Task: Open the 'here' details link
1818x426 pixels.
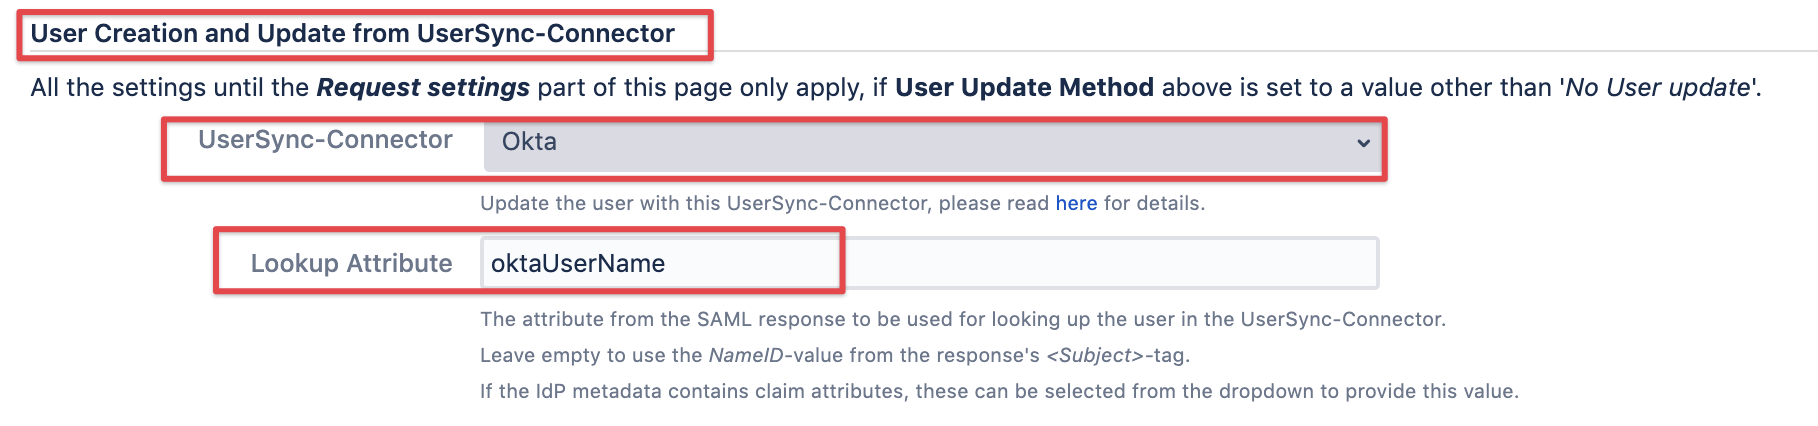Action: pos(1076,203)
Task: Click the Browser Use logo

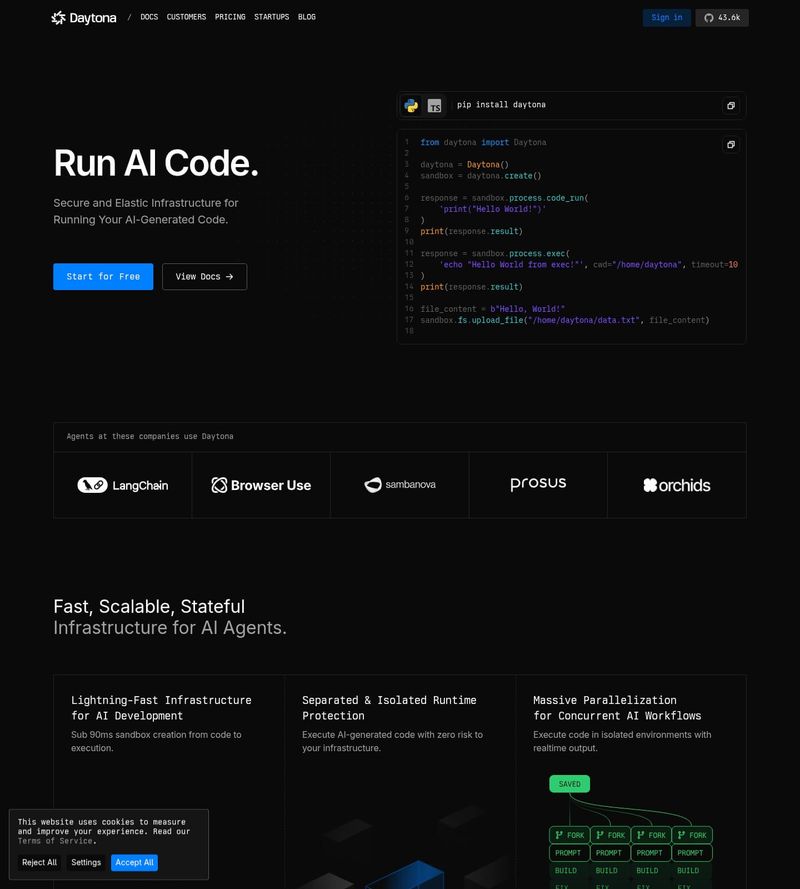Action: 261,485
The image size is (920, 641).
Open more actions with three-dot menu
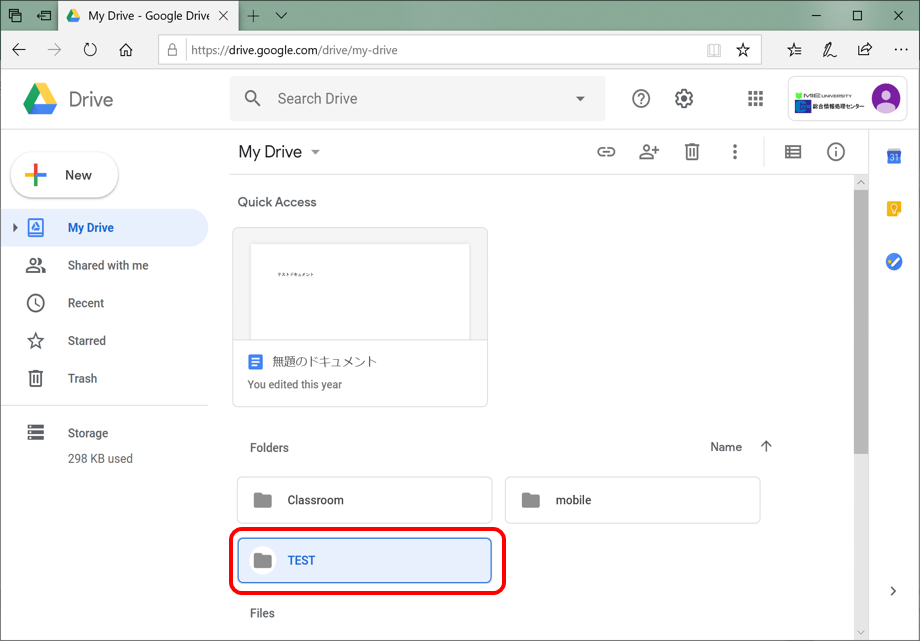tap(735, 151)
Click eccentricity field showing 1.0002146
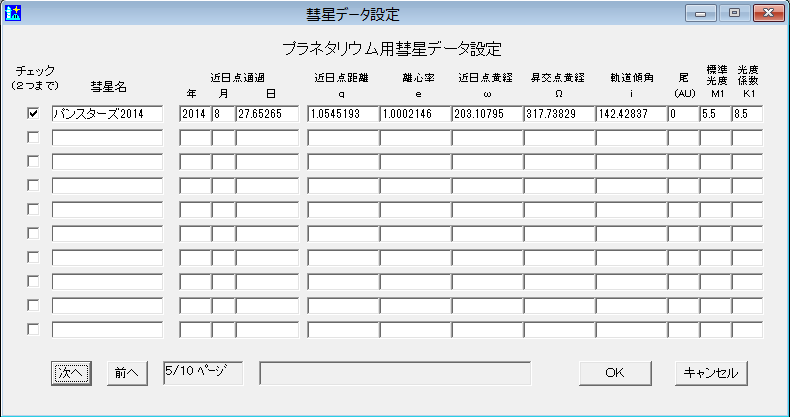Viewport: 790px width, 417px height. (x=413, y=114)
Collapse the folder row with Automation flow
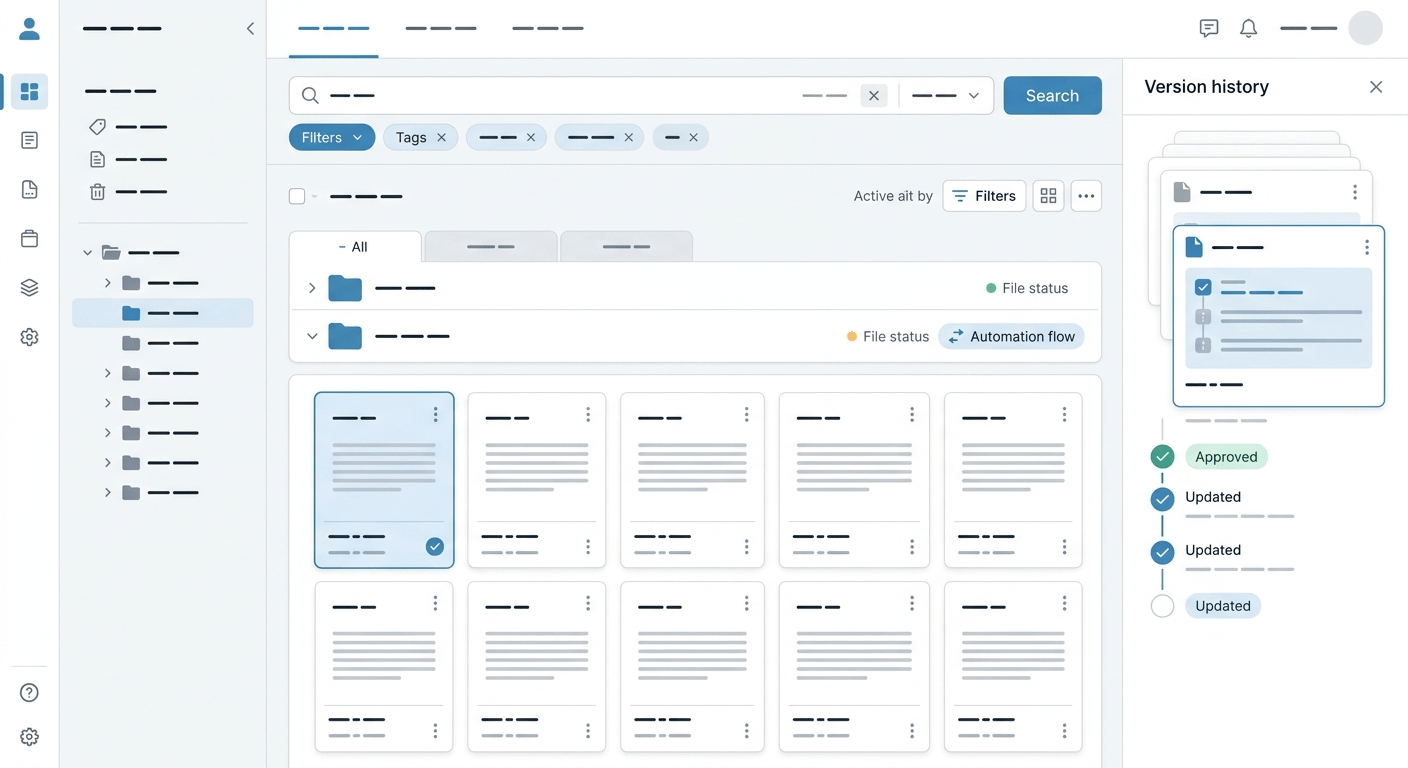This screenshot has height=768, width=1408. pyautogui.click(x=312, y=337)
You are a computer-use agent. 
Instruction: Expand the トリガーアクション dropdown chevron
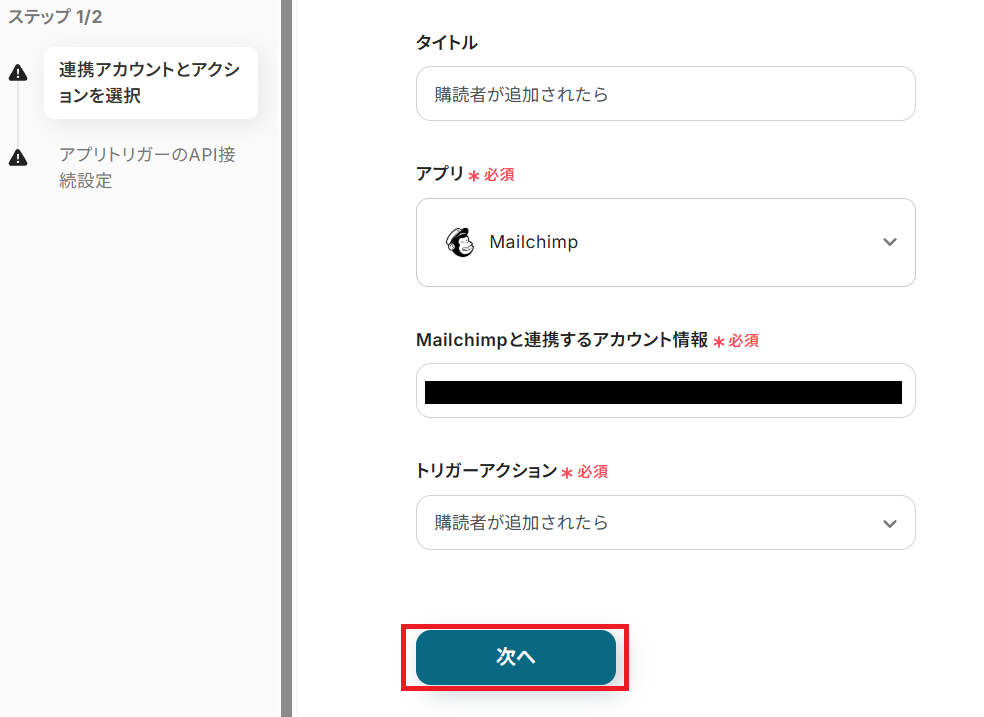tap(890, 523)
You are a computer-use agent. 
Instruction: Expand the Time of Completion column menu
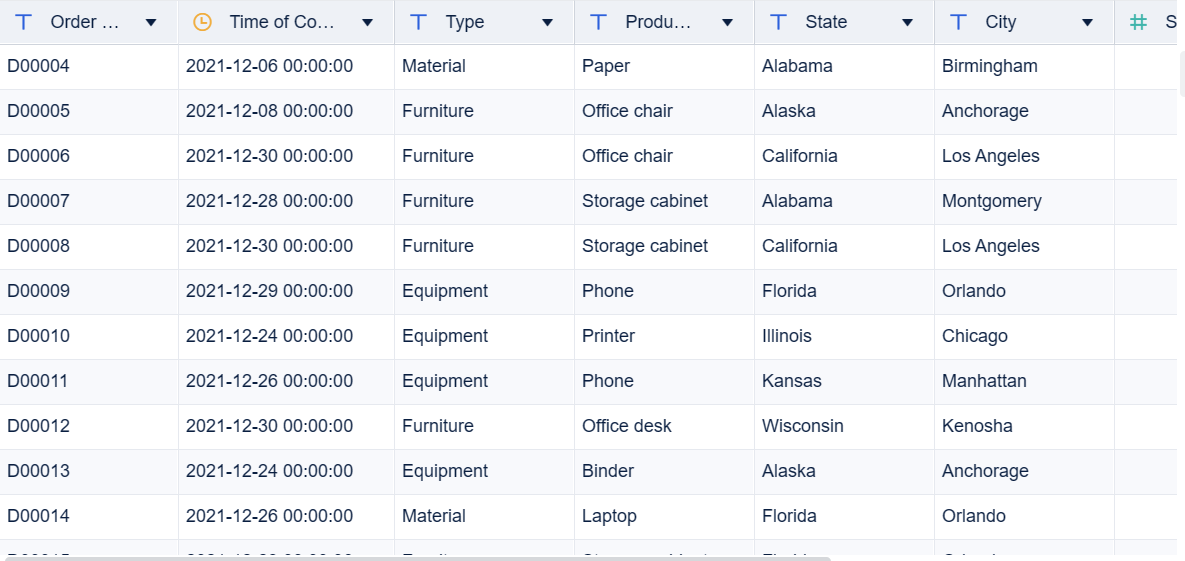[x=367, y=23]
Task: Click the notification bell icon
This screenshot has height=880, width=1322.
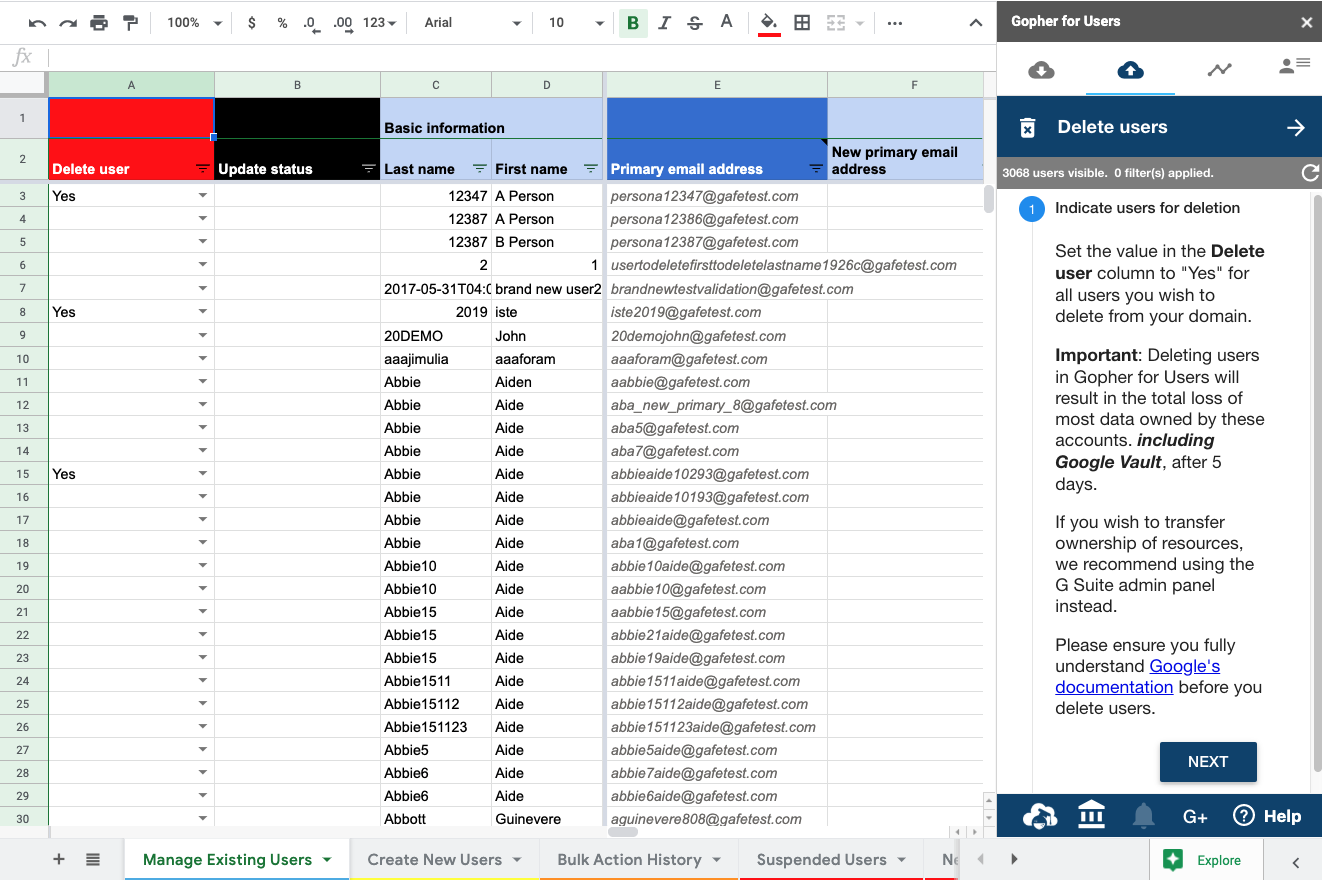Action: pyautogui.click(x=1143, y=816)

........

Work instructions
Without the images, write out all of the records exactly.

Expected answer
Task: Open the 'here' details link
1818x426 pixels.
Action: pos(1076,203)
Task: Click the Browser Use logo

Action: 261,485
The image size is (920, 641).
Open more actions with three-dot menu
tap(735, 151)
Click eccentricity field showing 1.0002146
Viewport: 790px width, 417px height. (x=413, y=114)
Collapse the folder row with Automation flow
This screenshot has height=768, width=1408. pyautogui.click(x=312, y=337)
You are a computer-use agent. 
Instruction: Expand the トリガーアクション dropdown chevron
tap(890, 523)
You are a computer-use agent. 
Instruction: Expand the Time of Completion column menu
[x=367, y=23]
Task: Click the notification bell icon
This screenshot has height=880, width=1322.
Action: pyautogui.click(x=1143, y=816)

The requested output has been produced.